On 8/13/19, [hidden email] <[hidden email]> wrote:
>
> Can anyone recommend a means for adding an arrow to
> an image in GIMP?
>
> The article here describes something called ArrowsCreator.
> https://graphicdesign.stackexchange.com/questions/44797/how-do-i-insert-arrows-into-a-picture-in-gimp
> Is it advisable?
>
> Any other recommendations?


Hi, Peter.. I played with this a little bit and also installed a font
viewer which was already a to-do item. Gnome-font-viewer. Super simple.
It apparently opens up in the font directory.

Dingbats had a few various arrows. The file I found for it has Adobe's
name on it, adobe-dingbats, but I can't figure out when it's pulled
into my debootstraps. It should be from the main repository, most
likely.

If that Adobe name is a deal-breaker because of e.g. copyrights or
something, your webpage there reminded me that you can do a key
combination that lets you draw a PERFECT straight line.

I just tested it with the "pencil tool" and one of the acrylic
"brushes" for its tip.
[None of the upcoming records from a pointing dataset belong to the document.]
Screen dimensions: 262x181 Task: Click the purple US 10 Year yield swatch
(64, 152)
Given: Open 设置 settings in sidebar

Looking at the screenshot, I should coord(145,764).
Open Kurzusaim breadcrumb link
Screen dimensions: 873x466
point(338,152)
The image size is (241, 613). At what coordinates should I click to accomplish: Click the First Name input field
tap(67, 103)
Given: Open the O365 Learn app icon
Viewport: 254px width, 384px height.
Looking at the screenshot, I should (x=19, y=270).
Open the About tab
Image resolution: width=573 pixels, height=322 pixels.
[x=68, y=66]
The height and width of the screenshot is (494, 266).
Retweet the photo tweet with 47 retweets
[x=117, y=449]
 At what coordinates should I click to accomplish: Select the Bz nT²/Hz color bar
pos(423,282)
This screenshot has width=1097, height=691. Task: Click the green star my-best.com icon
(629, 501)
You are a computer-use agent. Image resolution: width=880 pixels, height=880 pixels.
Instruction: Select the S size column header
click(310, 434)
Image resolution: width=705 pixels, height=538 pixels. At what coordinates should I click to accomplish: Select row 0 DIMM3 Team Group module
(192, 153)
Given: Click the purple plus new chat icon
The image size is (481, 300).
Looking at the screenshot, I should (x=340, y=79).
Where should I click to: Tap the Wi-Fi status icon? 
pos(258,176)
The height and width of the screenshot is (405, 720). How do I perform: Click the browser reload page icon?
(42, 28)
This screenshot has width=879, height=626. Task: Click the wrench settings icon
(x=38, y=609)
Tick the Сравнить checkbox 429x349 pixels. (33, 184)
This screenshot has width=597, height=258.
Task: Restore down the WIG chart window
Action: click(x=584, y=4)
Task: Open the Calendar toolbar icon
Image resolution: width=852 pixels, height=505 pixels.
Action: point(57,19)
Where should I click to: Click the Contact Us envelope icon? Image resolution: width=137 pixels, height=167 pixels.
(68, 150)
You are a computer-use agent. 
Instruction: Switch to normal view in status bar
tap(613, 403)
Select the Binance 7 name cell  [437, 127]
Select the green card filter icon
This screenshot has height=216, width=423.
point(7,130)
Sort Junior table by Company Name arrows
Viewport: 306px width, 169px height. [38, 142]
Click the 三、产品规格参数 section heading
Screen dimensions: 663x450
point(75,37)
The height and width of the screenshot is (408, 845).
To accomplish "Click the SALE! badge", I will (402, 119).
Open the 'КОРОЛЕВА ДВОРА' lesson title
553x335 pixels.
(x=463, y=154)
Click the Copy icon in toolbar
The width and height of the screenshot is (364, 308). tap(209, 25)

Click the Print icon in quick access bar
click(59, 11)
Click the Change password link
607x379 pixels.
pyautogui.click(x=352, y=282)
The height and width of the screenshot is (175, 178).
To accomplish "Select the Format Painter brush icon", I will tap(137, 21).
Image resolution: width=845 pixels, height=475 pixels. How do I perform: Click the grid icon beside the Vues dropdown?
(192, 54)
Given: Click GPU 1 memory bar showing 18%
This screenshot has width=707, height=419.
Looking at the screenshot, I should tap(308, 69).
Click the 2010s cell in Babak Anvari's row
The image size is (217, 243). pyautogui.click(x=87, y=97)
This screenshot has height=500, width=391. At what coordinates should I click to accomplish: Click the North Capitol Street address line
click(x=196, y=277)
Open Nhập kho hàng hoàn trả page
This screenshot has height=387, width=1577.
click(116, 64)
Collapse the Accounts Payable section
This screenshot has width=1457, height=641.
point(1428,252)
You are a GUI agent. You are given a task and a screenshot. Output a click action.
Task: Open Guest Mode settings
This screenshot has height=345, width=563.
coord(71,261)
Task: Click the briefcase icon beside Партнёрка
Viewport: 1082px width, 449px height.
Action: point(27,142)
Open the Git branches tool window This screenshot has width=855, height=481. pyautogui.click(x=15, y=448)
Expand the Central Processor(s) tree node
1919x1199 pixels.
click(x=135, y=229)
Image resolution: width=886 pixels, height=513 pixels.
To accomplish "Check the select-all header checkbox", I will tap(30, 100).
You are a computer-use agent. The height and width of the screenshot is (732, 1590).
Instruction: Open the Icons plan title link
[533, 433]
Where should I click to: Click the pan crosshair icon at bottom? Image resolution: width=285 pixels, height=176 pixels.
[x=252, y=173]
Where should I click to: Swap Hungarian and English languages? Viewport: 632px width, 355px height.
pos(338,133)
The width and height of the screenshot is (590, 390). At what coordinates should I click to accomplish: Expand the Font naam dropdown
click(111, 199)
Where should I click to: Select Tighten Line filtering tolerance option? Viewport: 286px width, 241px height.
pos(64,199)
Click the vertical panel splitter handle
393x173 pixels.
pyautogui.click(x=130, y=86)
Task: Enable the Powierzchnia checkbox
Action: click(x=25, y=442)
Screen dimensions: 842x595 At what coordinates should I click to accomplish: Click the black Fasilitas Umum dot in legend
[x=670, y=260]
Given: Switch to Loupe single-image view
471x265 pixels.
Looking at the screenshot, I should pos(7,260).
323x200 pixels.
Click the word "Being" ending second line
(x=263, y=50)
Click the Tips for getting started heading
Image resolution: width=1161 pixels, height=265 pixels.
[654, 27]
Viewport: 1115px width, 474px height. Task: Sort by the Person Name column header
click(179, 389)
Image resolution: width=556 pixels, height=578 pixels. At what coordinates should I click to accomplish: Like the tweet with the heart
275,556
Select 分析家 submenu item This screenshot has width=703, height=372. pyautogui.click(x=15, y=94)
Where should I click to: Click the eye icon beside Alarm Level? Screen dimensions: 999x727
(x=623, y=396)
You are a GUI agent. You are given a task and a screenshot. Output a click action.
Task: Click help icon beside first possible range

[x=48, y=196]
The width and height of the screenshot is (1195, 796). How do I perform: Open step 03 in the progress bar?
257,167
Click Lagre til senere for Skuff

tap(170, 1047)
That gave it a "chalkboard chalk" outer edge.
The star brush gives you kind of a sawtooth look, by the way. :)

My sample came out well enough that I added it as my own brush, grin.
Their instructions worked just as written there. I'd forgotten we can
create our own brushes.

Mine's imperfectly shaped using that option of clicking the first
point, next click AND HOLD "shift" then click your second point... And
move-cursor-&-click and move-cursor-&-click until you get whatever shape
you want then release the shift key when you're finished.

If you do freehand but still want it symmetrical, you could draw the
first half, copy & paste a copy, flip that copy, and line it up to make
the whole arrow.

Have fun!

Cindy :)

PS My apologies if this reply warps anything. I'm replying through the
Lists webpage to see if that works properly on my end.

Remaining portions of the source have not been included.